Numeric calculation mean & Gaussian curvature

We use central differences of second order for all derivatives as these derivatives are

• translation-invariant
• no preferred direction
• stable for curvature calculations

This is essential for:

• correct signs of k₁ and k₂
• correct ratio between both k₁ and k₂

Note that forward differencing is asymmetric and leads to an error in the curvature calculation.

For central differences we use:

\[X_{uu} = \frac{X(u+e)-2X(u)+X(u-e)}{e^2}\] \[X_{uv} = \frac{ X(u+e,v+e)-X(u+e,v-e)-X(u-e,v+e)+X(u-e,v-e)}{4e^2}\]

Comparison with analytic Gaussian curvature of a torus

For a torus with major radius R and minor radius r we have the following parametrization:

\[X(u,v) = \begin{pmatrix} (R + r\cos v)\cos u \\ (R + r\cos v)\sin u \\ r\sin v \end{pmatrix}\]

⭐ The Gaussian curvature is given by:

\[K(v) = \frac{\cos v}{r (R + r \cos v)}\]

👉 Note that this curvature

• is independent of u,
• is zero at $v = \pm\frac{\pi}{2}$,
• and has a change of sign between the blue ↔ red transition.

👉 For the coloring this means that:

• 🔴 Outside where $\theta = 0 \rightarrow \cos\theta = 1 \rightarrow K > 0$: elliptic, i.e. red

• 🔵 Inside where $\theta = \pi \rightarrow \cos\theta = -1 \rightarrow K < 0$: hyperbolic, i.e. blue

• ⚪ Side lines where $\theta = \pm \dfrac{\pi}{2} \rightarrow K = 0$: parabolic

👉 For the principal curvatures k₁ and k₂ we see that

• k₁

  • 🔴 Outside strongly positive (red)
  • 🔵 Inside: strongly negative (blue)

• k₂

  • Everywhere the same sign
  • Varying intensity

🧠 Summarizing, a torus has

• both positive and negative Gaussian curvature
• two closed K = 0-contours (the so-called “equatorial” circles)
• no contours where the mean curvature $H = 0$

Introduction to manifolds

The term “manifold” comes from Riemann’s Mannigfaltigkeit, which is German for “variety” or “multiplicity.”
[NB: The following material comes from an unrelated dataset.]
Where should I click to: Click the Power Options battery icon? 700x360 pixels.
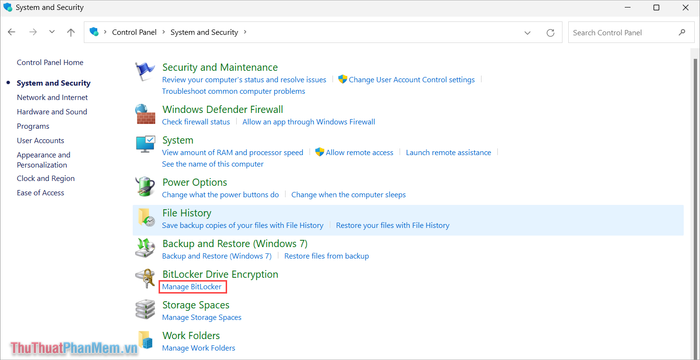[145, 187]
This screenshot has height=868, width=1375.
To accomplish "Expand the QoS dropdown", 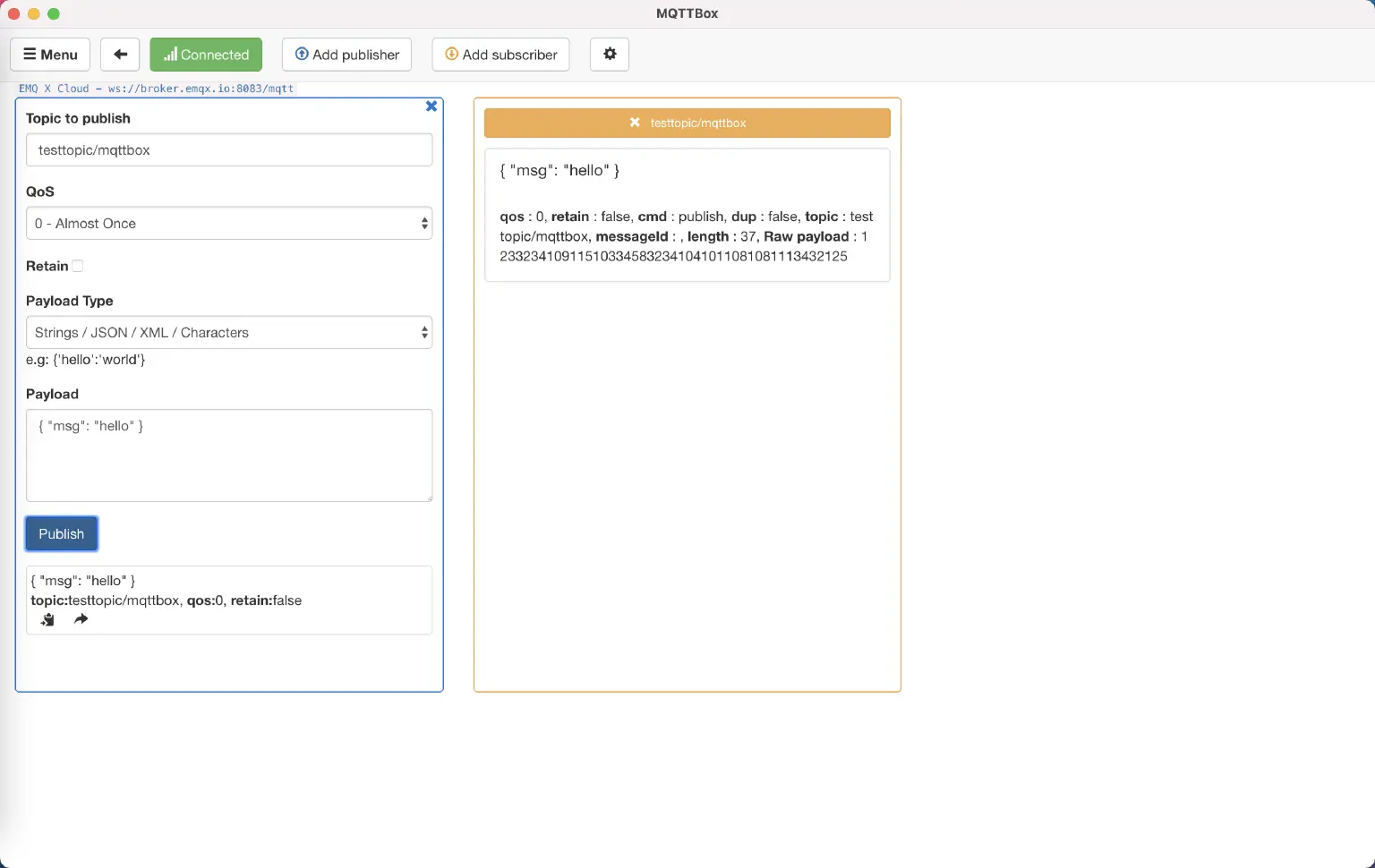I will 229,224.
A manifold is a space that looks Euclidean when you zoom in on any one of its points. For instance, a circle is a one-dimensional manifold. Zoom in anywhere on it, and it will look like a straight line. An ant living on the circle will never know that it’s actually round. But zoom in on a figure eight, right at the point where it crosses itself, and it will never look like a straight line. The ant will realize at that intersection point that it’s not in a Euclidean space. A figure eight is therefore not a manifold.

Similarly, in two dimensions, the surface of the Earth is a manifold; zoom in far enough anywhere on it, and it’ll look like a flat 2D plane. But the surface of a double cone — a shape consisting of two cones connected at their tips — is not a manifold. From: Behold the Manifold, the Concept that Changed How Mathematicians View Space.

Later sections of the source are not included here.